Post by bystander » Mon Feb 14, 2011 3:54 pm

Old Stars with a Youthful Glow
ESA/HEIC Hubble Picture of the Week | 2011 Feb 14
The dazzling stars in Messier 15 look fresh and new in this image from the NASA/Hubble Space Telescope, but they are actually all roughly 13 billion years old, making them some of the most ancient objects in the Universe. Unlike another recent Hubble Picture of the Week, which featured the unusually sparse cluster Palomar 1, Messier 15 is rich and bright despite its age.

Messier 15 is a globular cluster — a spherical conglomeration of old stars that formed together from the same cloud of gas, found in the outer reaches of the Milky Way in a region known as the halo and orbiting the Galactic Centre. This globular lies about 35 000 light-years from the Earth, in the constellation of Pegasus (The Flying Horse).
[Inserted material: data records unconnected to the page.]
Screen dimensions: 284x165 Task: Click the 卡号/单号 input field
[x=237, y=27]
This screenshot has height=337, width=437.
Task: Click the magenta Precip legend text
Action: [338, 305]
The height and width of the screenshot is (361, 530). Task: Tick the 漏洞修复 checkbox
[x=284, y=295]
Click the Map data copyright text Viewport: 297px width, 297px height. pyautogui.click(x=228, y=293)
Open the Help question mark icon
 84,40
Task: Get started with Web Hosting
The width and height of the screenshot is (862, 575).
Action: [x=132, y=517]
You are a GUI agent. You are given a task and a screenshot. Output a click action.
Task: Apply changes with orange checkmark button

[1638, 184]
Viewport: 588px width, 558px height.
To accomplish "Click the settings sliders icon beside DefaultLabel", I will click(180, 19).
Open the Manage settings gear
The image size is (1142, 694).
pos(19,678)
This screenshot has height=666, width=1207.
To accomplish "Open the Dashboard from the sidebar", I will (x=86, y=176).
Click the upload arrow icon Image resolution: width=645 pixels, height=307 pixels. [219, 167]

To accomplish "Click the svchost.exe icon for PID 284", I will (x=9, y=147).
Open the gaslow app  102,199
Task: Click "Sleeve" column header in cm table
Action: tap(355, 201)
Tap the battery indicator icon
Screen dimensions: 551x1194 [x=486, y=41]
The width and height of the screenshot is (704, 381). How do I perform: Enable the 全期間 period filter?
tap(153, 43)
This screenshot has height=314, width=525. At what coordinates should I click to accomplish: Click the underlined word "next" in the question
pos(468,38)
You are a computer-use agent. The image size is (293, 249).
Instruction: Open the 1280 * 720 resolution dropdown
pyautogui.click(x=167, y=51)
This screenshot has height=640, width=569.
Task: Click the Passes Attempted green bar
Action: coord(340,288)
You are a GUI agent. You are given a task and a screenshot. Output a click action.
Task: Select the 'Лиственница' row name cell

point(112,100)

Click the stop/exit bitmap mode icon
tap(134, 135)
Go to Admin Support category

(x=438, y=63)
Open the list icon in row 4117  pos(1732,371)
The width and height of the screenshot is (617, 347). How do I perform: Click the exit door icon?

Messier 15 is one of the densest globulars known, with the vast majority of the cluster’s mass concentrated in the core. Astronomers think that particularly dense globulars, like this one, underwent a process called core collapse, in which gravitational interactions between stars led to many members of the cluster migrating towards the centre.

Messier 15 is also the first globular cluster known to harbour a planetary nebula, and it is still one of only four globulars known to do so. The planetary nebula, called Pease 1, can be seen in this image as a small blue blob to the lower left of the globular’s core.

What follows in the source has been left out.